A Machine Learning-Based Multiple Cloud Vertical Structure Parameter Prediction Algorithm Only Using OCO-2 Oxygen A-Band Measurements

Abstract

Measurements of the global cloud vertical structure (CVS) are critical to better understanding the effects of the CVS on climate. Current CVS algorithms based on OCO-2 have to be combined with cloud top height products from CALIPSO and CloudSat, which are no longer available after these two satellites left A-Train in 2018. In this paper, we derive a machine learning-based algorithm using only OCO-2 oxygen A-band hyperspectral measurements to simultaneously predict the cloud optical depth (COD), cloud top pressure (p_top), and cloud pressure thickness (CPT) of single-layer liquid clouds. For validation of real observations, the root mean square errors (RMSEs) of the COD, p_top, and CPT are 7.31 (versus the MYD06_L2), 35.06 hPa, and 26.66 hPa (versus the 2B-CLDCLASS-LIDAR).

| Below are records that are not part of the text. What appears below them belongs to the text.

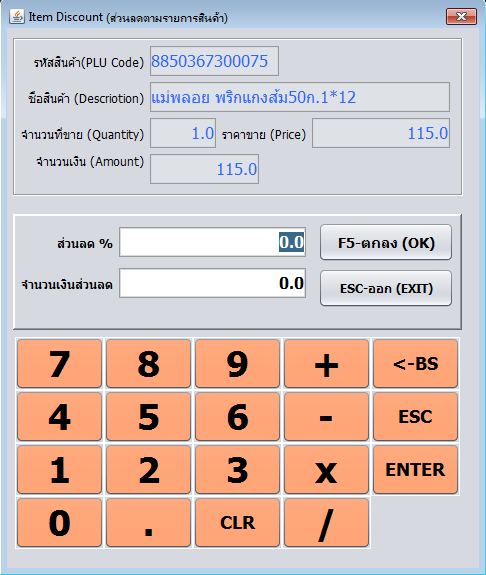Tap the keypad minus key

click(326, 417)

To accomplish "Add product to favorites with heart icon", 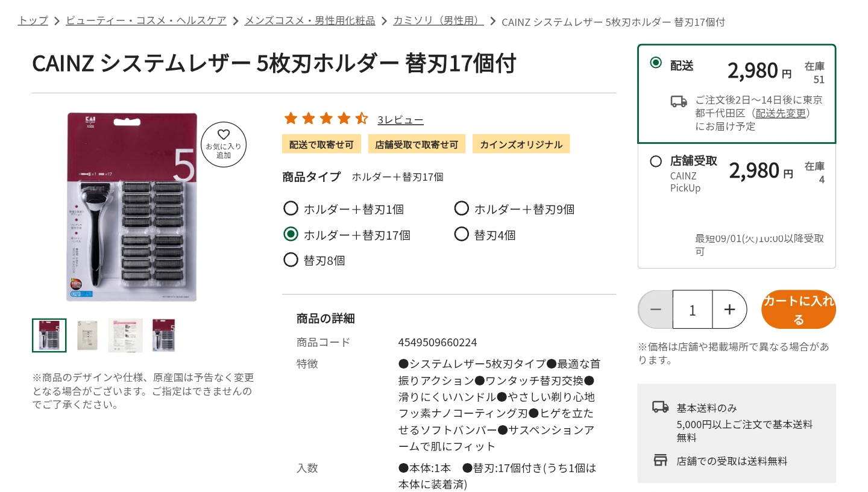I will pyautogui.click(x=224, y=145).
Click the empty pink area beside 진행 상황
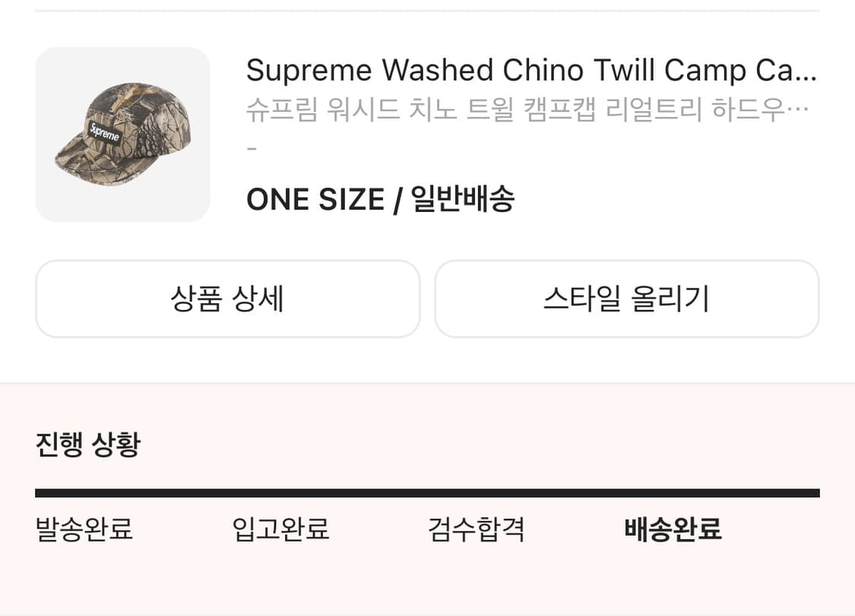 coord(494,444)
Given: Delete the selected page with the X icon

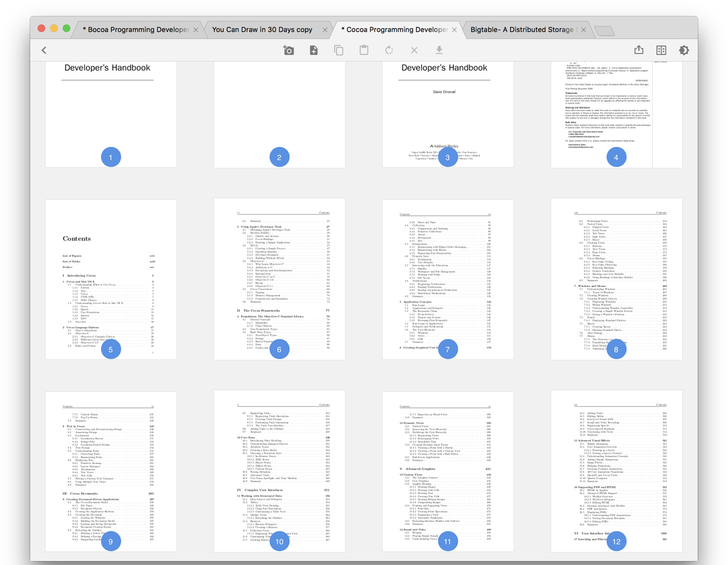Looking at the screenshot, I should coord(414,50).
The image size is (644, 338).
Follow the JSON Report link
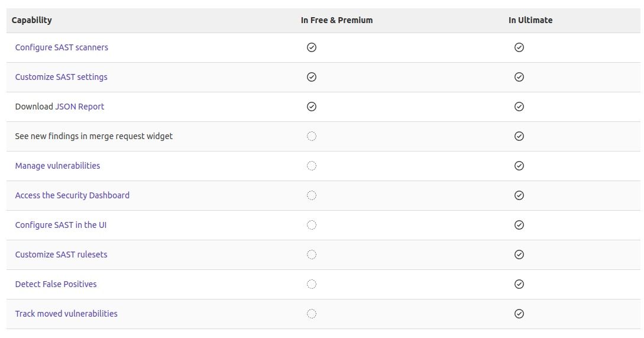click(x=79, y=107)
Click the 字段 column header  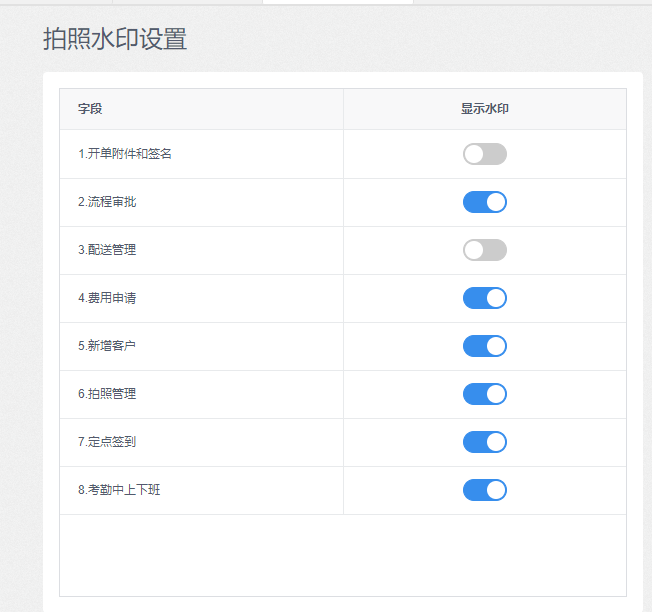[x=90, y=109]
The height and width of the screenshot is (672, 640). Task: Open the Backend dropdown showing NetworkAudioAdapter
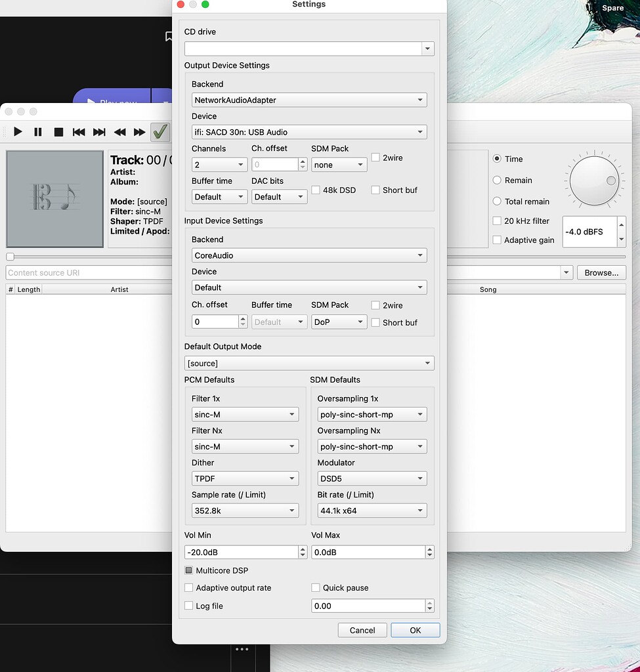[309, 100]
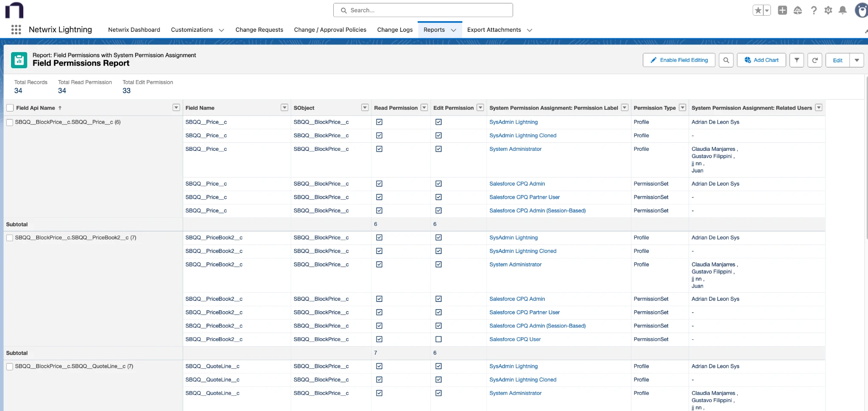The width and height of the screenshot is (868, 411).
Task: Click the Enable Field Editing button
Action: 678,60
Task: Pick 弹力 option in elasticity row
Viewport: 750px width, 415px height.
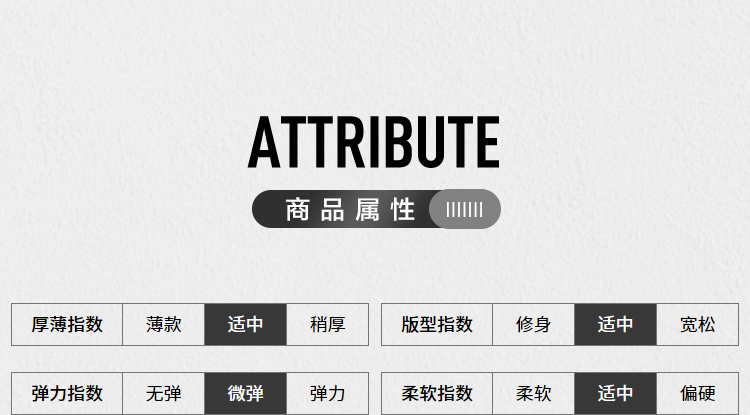Action: click(x=328, y=393)
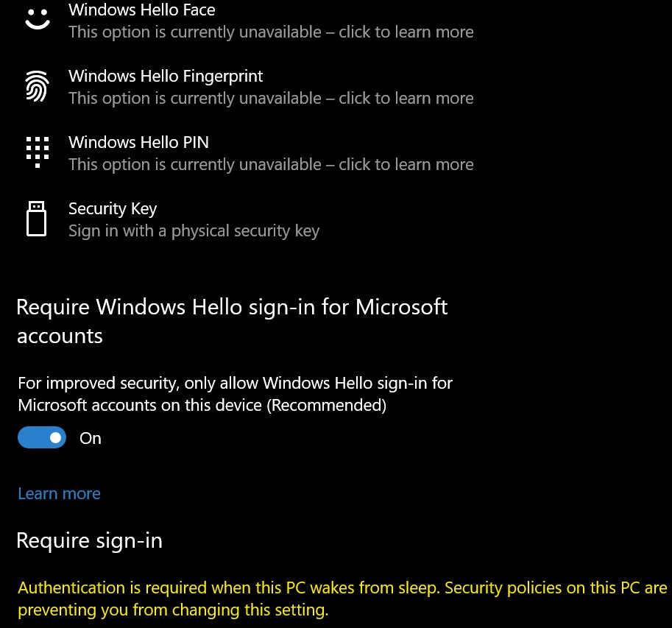Click the PIN keypad dots icon
The width and height of the screenshot is (672, 628).
tap(36, 152)
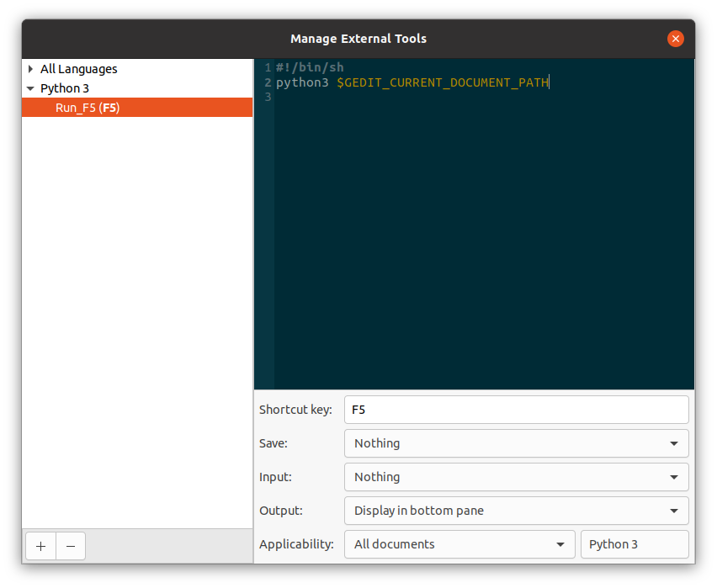The image size is (717, 588).
Task: Close the Manage External Tools dialog
Action: pos(675,39)
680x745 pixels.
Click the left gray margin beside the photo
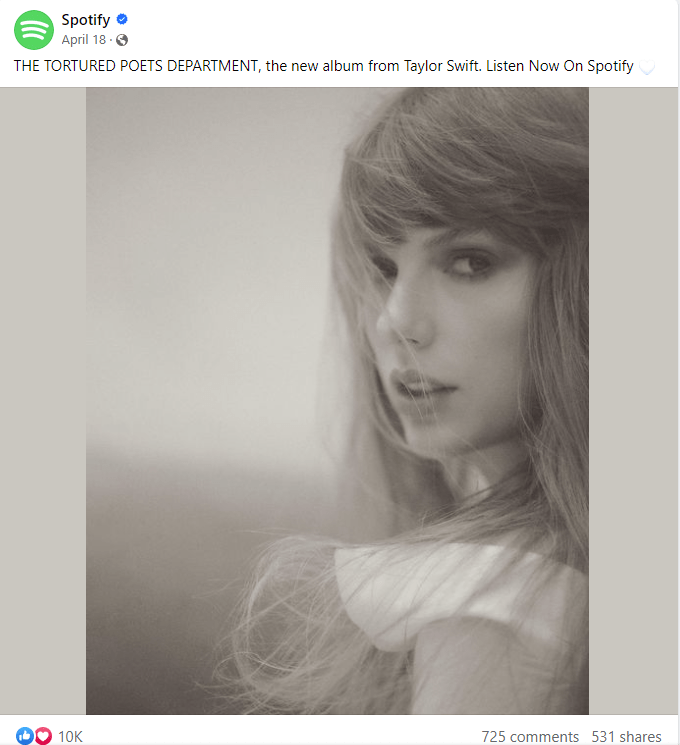[x=43, y=401]
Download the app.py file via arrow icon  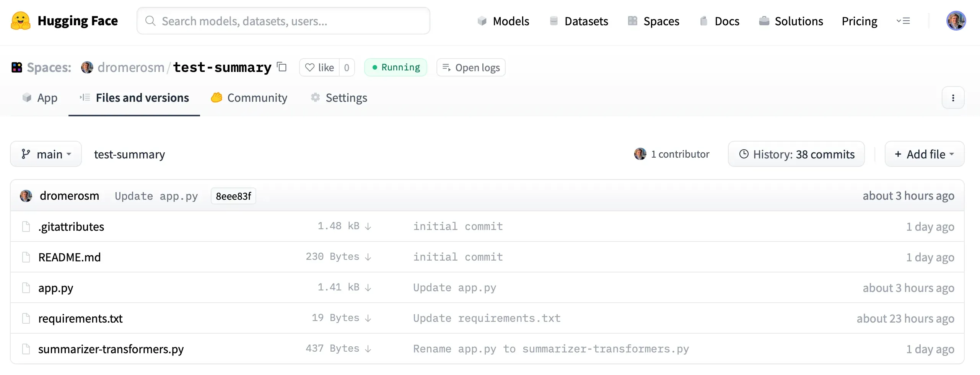pyautogui.click(x=368, y=288)
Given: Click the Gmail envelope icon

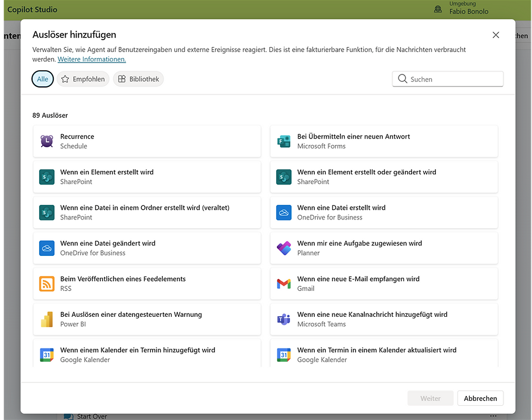Looking at the screenshot, I should pyautogui.click(x=284, y=284).
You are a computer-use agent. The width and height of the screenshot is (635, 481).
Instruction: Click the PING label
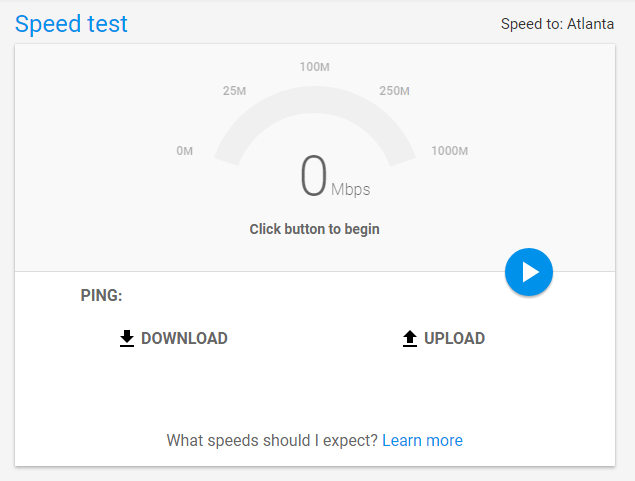click(x=101, y=295)
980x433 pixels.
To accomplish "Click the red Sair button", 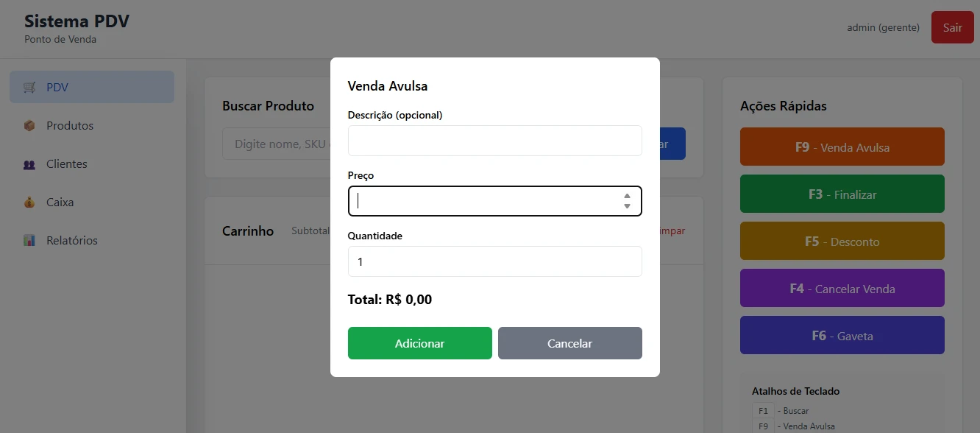I will 952,27.
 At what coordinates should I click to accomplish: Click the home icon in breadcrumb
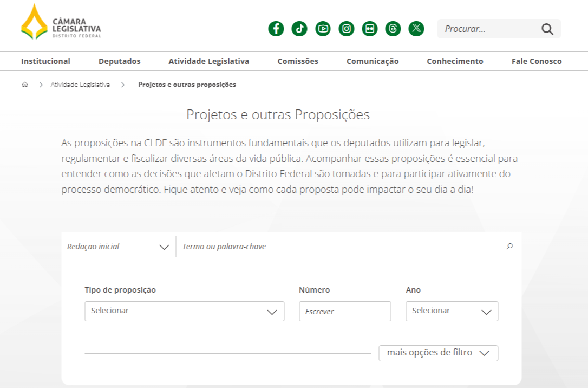click(25, 85)
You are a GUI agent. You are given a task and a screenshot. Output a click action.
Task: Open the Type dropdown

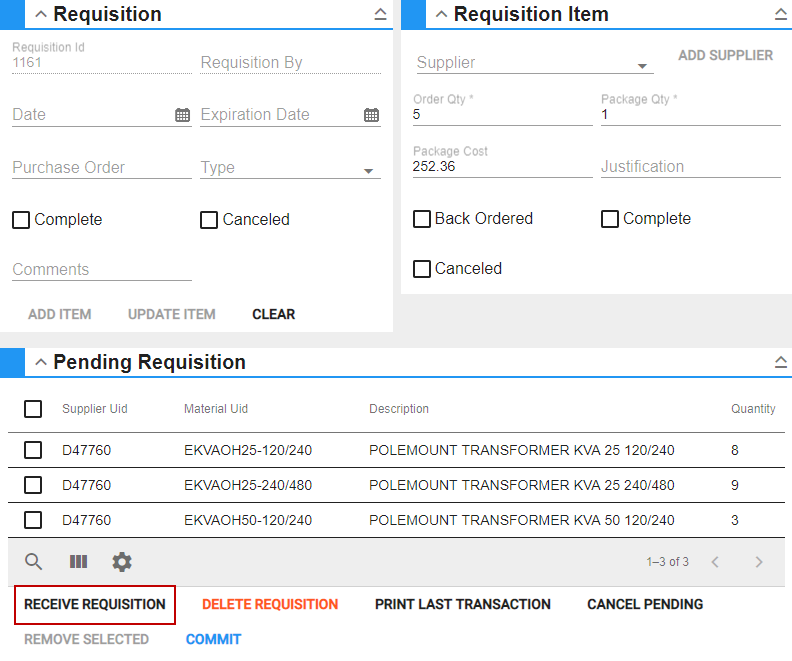click(x=370, y=171)
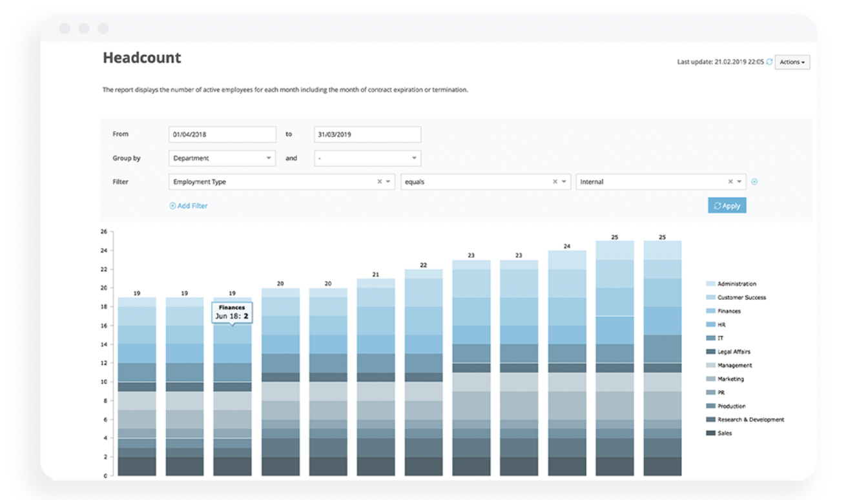Click the Finances legend color swatch

tap(710, 311)
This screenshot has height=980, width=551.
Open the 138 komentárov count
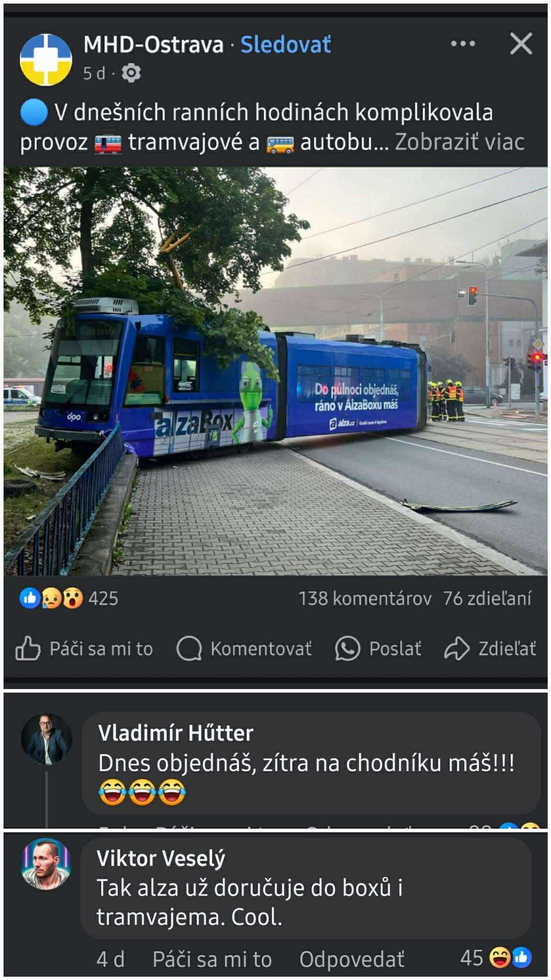tap(365, 599)
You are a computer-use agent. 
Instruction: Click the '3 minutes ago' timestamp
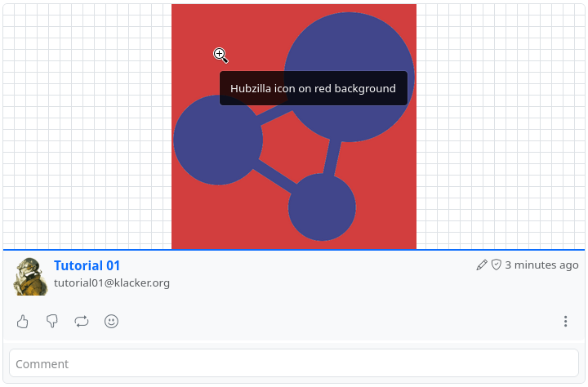tap(541, 265)
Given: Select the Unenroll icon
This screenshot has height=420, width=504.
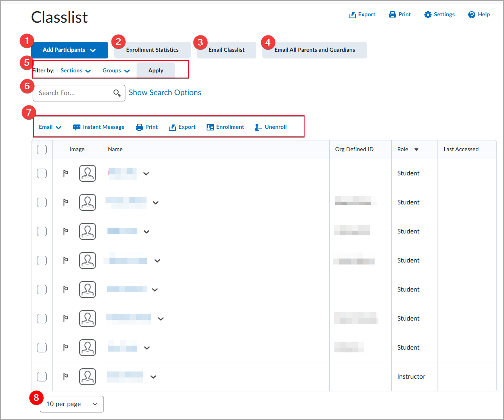Looking at the screenshot, I should 270,126.
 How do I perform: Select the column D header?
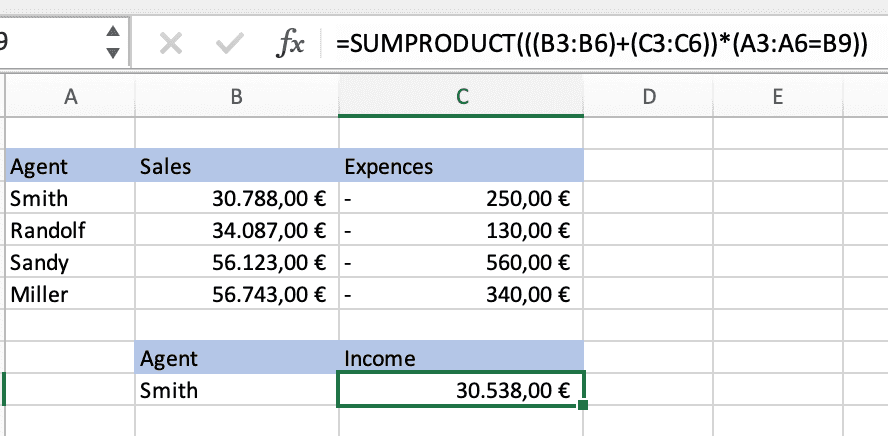[x=649, y=96]
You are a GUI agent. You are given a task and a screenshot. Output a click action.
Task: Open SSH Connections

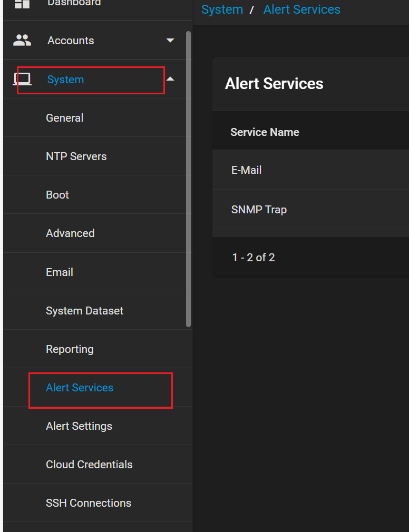(89, 503)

The new algorithm can also predict CVS parameters trained with p_tops from CALIPSO/CloudSat or CODs from MODIS. Controlled experiments show that known p_tops are more conducive to CPT prediction than known CODs, and experiments with both known CODs and p_tops obtain the best accuracy of RMSE = 20.82 hPa. Moreover, a comparison with OCO2CLD-LIDAR-AUX products that rely on CALIPSO shows that our CVS predictions only using OCO-2 measurements have better CODs for all clouds, better p_tops for clouds with a p_top < 900 hPa, and better CPTs for clouds with a CPT > 30 hPa.